**WORK TO COMPLETE:**
Write out the full listing exactly as it appears below.

####

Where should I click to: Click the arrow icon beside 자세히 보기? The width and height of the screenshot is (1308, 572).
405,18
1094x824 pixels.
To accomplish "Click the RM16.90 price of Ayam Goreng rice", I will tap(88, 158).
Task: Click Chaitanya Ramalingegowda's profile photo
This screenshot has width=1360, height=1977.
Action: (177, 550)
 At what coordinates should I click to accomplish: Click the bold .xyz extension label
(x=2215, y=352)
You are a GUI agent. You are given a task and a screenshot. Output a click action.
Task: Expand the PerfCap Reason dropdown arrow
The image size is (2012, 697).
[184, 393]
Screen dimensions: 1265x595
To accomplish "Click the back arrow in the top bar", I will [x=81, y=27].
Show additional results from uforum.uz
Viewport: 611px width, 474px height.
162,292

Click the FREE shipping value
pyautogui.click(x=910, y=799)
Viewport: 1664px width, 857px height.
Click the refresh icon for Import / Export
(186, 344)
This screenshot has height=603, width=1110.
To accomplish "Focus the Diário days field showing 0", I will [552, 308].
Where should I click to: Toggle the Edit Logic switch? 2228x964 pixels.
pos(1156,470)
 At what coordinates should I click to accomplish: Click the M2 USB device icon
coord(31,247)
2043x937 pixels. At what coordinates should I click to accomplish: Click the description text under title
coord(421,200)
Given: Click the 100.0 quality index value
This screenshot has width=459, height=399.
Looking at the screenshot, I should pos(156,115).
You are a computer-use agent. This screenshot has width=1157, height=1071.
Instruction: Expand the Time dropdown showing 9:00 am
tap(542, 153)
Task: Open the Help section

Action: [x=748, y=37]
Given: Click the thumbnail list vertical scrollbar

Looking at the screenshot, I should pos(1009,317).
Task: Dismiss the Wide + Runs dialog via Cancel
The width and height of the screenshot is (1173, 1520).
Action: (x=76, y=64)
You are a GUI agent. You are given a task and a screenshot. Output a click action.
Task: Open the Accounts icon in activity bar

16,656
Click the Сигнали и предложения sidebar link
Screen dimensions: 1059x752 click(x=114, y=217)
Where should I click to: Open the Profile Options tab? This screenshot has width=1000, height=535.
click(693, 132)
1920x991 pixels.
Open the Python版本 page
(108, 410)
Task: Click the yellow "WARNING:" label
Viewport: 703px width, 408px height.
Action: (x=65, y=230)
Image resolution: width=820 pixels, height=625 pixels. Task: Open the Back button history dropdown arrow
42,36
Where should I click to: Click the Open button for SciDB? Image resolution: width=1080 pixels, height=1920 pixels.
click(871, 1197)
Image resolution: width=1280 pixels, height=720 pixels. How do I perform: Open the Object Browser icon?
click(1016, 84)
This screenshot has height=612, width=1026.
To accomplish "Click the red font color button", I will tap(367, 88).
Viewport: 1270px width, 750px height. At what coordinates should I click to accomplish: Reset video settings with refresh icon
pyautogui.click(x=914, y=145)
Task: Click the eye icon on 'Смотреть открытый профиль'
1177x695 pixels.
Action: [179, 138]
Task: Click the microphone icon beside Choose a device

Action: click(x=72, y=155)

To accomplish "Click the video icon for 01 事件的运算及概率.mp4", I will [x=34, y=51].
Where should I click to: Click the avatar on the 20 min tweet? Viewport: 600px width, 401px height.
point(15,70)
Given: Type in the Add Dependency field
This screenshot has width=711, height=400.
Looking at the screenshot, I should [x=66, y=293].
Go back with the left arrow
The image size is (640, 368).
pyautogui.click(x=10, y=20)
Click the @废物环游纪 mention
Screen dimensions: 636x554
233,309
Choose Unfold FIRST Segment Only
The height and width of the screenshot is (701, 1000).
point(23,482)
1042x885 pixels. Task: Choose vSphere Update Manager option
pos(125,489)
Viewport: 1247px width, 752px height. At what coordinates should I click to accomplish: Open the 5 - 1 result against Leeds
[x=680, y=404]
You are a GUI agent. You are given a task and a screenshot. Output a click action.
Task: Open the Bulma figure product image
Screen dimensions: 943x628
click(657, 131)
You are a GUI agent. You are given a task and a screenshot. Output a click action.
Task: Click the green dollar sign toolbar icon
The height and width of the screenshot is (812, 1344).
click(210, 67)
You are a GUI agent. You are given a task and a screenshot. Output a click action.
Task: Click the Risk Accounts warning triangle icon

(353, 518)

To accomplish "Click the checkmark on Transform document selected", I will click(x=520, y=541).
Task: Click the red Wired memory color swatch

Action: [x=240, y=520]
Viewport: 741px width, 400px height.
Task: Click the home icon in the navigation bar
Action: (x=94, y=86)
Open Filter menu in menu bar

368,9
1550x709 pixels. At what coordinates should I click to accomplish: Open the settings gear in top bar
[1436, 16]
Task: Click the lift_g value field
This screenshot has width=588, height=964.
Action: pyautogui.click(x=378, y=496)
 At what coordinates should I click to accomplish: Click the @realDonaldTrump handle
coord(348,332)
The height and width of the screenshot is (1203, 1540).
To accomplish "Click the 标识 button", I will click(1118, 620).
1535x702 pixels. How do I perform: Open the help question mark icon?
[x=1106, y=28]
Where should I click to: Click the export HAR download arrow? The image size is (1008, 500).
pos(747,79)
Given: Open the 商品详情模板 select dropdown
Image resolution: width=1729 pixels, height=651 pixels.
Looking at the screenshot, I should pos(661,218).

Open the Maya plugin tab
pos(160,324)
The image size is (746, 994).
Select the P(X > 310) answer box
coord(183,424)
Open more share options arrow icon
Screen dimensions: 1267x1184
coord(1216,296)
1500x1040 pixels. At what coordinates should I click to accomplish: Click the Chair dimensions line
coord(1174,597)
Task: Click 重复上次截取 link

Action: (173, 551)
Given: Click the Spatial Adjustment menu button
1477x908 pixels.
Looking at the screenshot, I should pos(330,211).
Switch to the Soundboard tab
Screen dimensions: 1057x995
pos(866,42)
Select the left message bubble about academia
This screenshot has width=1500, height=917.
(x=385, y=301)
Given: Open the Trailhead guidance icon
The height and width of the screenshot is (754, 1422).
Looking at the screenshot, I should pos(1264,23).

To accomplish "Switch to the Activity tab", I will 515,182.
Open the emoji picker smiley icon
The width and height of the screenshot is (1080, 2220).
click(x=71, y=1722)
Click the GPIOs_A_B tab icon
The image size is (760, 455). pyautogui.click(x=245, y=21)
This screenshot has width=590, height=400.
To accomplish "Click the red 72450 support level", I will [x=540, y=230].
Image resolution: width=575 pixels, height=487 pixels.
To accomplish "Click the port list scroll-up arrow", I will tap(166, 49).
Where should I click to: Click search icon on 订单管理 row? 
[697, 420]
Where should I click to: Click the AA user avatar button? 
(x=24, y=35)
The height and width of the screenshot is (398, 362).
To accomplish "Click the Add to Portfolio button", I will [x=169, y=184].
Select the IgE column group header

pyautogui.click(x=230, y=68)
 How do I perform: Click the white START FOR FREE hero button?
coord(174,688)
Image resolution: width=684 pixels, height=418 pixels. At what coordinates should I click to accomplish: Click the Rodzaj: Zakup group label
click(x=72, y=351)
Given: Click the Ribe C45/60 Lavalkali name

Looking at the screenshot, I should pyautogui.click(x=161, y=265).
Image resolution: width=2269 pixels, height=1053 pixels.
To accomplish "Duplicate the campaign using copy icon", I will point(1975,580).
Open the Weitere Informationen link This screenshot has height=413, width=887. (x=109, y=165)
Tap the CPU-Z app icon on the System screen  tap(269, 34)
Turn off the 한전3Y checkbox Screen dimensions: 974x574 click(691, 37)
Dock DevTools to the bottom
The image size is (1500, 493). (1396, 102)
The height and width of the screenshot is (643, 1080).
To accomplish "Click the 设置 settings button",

####

**FINISHED EXERCISE:**
Where should I click to: Click the arrow icon beside 자세히 보기? The width and height of the screenshot is (1308, 572).
405,18
1094x824 pixels.
To accomplish "Click the RM16.90 price of Ayam Goreng rice", I will tap(88, 158).
Task: Click Chaitanya Ramalingegowda's profile photo
This screenshot has width=1360, height=1977.
Action: (177, 550)
 At what coordinates should I click to accomplish: Click the bold .xyz extension label
(x=2215, y=352)
You are a GUI agent. You are given a task and a screenshot. Output a click action.
Task: Expand the PerfCap Reason dropdown arrow
The image size is (2012, 697).
[184, 393]
Screen dimensions: 1265x595
To accomplish "Click the back arrow in the top bar", I will [x=81, y=27].
Show additional results from uforum.uz
Viewport: 611px width, 474px height.
162,292

Click the FREE shipping value
pyautogui.click(x=910, y=799)
Viewport: 1664px width, 857px height.
Click the refresh icon for Import / Export
(186, 344)
This screenshot has height=603, width=1110.
To accomplish "Focus the Diário days field showing 0", I will [552, 308].
Where should I click to: Toggle the Edit Logic switch? 2228x964 pixels.
pos(1156,470)
 At what coordinates should I click to accomplish: Click the M2 USB device icon
coord(31,247)
2043x937 pixels. At what coordinates should I click to accomplish: Click the description text under title
coord(421,200)
Given: Click the 100.0 quality index value
This screenshot has width=459, height=399.
Looking at the screenshot, I should pos(156,115).
You are a computer-use agent. This screenshot has width=1157, height=1071.
Instruction: Expand the Time dropdown showing 9:00 am
tap(542, 153)
Task: Open the Help section

Action: [x=748, y=37]
Given: Click the thumbnail list vertical scrollbar

Looking at the screenshot, I should pos(1009,317).
Task: Dismiss the Wide + Runs dialog via Cancel
The width and height of the screenshot is (1173, 1520).
Action: (x=76, y=64)
You are a GUI agent. You are given a task and a screenshot. Output a click action.
Task: Open the Accounts icon in activity bar

16,656
Click the Сигнали и предложения sidebar link
Screen dimensions: 1059x752 click(x=114, y=217)
Where should I click to: Open the Profile Options tab? This screenshot has width=1000, height=535.
click(693, 132)
1920x991 pixels.
Open the Python版本 page
(108, 410)
Task: Click the yellow "WARNING:" label
Viewport: 703px width, 408px height.
Action: (x=65, y=230)
Image resolution: width=820 pixels, height=625 pixels. Task: Open the Back button history dropdown arrow
42,36
Where should I click to: Click the Open button for SciDB? Image resolution: width=1080 pixels, height=1920 pixels.
click(871, 1197)
Image resolution: width=1280 pixels, height=720 pixels. How do I perform: Open the Object Browser icon?
click(1016, 84)
This screenshot has height=612, width=1026.
To accomplish "Click the red font color button", I will tap(367, 88).
Viewport: 1270px width, 750px height. At what coordinates should I click to accomplish: Reset video settings with refresh icon
pyautogui.click(x=914, y=145)
Task: Click the eye icon on 'Смотреть открытый профиль'
1177x695 pixels.
Action: [179, 138]
Task: Click the microphone icon beside Choose a device

Action: click(x=72, y=155)

To accomplish "Click the video icon for 01 事件的运算及概率.mp4", I will [x=34, y=51].
Where should I click to: Click the avatar on the 20 min tweet? Viewport: 600px width, 401px height.
point(15,70)
Given: Type in the Add Dependency field
This screenshot has width=711, height=400.
Looking at the screenshot, I should [x=66, y=293].
Go back with the left arrow
The image size is (640, 368).
pyautogui.click(x=10, y=20)
Click the @废物环游纪 mention
Screen dimensions: 636x554
233,309
Choose Unfold FIRST Segment Only
The height and width of the screenshot is (701, 1000).
point(23,482)
1042x885 pixels. Task: Choose vSphere Update Manager option
pos(125,489)
Viewport: 1247px width, 752px height. At what coordinates should I click to accomplish: Open the 5 - 1 result against Leeds
[x=680, y=404]
You are a GUI agent. You are given a task and a screenshot. Output a click action.
Task: Open the Bulma figure product image
Screen dimensions: 943x628
click(657, 131)
You are a GUI agent. You are given a task and a screenshot. Output a click action.
Task: Click the green dollar sign toolbar icon
The height and width of the screenshot is (812, 1344).
click(210, 67)
You are a GUI agent. You are given a task and a screenshot. Output a click action.
Task: Click the Risk Accounts warning triangle icon

(353, 518)

To accomplish "Click the checkmark on Transform document selected", I will click(x=520, y=541).
Task: Click the red Wired memory color swatch

Action: [x=240, y=520]
Viewport: 741px width, 400px height.
Task: Click the home icon in the navigation bar
Action: (x=94, y=86)
Open Filter menu in menu bar

368,9
1550x709 pixels. At what coordinates should I click to accomplish: Open the settings gear in top bar
[1436, 16]
Task: Click the lift_g value field
This screenshot has width=588, height=964.
Action: pyautogui.click(x=378, y=496)
 At what coordinates should I click to accomplish: Click the @realDonaldTrump handle
coord(348,332)
The height and width of the screenshot is (1203, 1540).
To accomplish "Click the 标识 button", I will click(1118, 620).
1535x702 pixels. How do I perform: Open the help question mark icon?
[x=1106, y=28]
Where should I click to: Click the export HAR download arrow? The image size is (1008, 500).
pos(747,79)
Given: Open the 商品详情模板 select dropdown
Image resolution: width=1729 pixels, height=651 pixels.
Looking at the screenshot, I should pos(661,218).

Open the Maya plugin tab
pos(160,324)
The image size is (746, 994).
Select the P(X > 310) answer box
coord(183,424)
Open more share options arrow icon
Screen dimensions: 1267x1184
coord(1216,296)
1500x1040 pixels. At what coordinates should I click to accomplish: Click the Chair dimensions line
coord(1174,597)
Task: Click 重复上次截取 link

Action: (173, 551)
Given: Click the Spatial Adjustment menu button
1477x908 pixels.
Looking at the screenshot, I should pos(330,211).
Switch to the Soundboard tab
Screen dimensions: 1057x995
pos(866,42)
Select the left message bubble about academia
This screenshot has width=1500, height=917.
(x=385, y=301)
Given: Open the Trailhead guidance icon
The height and width of the screenshot is (754, 1422).
Looking at the screenshot, I should pos(1264,23).

To accomplish "Switch to the Activity tab", I will 515,182.
Open the emoji picker smiley icon
The width and height of the screenshot is (1080, 2220).
click(x=71, y=1722)
Click the GPIOs_A_B tab icon
The image size is (760, 455). pyautogui.click(x=245, y=21)
This screenshot has width=590, height=400.
To accomplish "Click the red 72450 support level", I will [x=540, y=230].
Image resolution: width=575 pixels, height=487 pixels.
To accomplish "Click the port list scroll-up arrow", I will tap(166, 49).
Where should I click to: Click search icon on 订单管理 row? 
[697, 420]
Where should I click to: Click the AA user avatar button? 
(x=24, y=35)
The height and width of the screenshot is (398, 362).
To accomplish "Click the Add to Portfolio button", I will [x=169, y=184].
Select the IgE column group header

pyautogui.click(x=230, y=68)
 How do I perform: Click the white START FOR FREE hero button?
coord(174,688)
Image resolution: width=684 pixels, height=418 pixels. At what coordinates should I click to accomplish: Click the Rodzaj: Zakup group label
click(x=72, y=351)
Given: Click the Ribe C45/60 Lavalkali name

Looking at the screenshot, I should pyautogui.click(x=161, y=265).
Image resolution: width=2269 pixels, height=1053 pixels.
To accomplish "Duplicate the campaign using copy icon", I will point(1975,580).
Open the Weitere Informationen link This screenshot has height=413, width=887. (x=109, y=165)
Tap the CPU-Z app icon on the System screen  tap(269, 34)
Turn off the 한전3Y checkbox Screen dimensions: 974x574 click(691, 37)
Dock DevTools to the bottom
The image size is (1500, 493). (1396, 102)
The height and width of the screenshot is (643, 1080).
To accomplish "Click the 设置 settings button",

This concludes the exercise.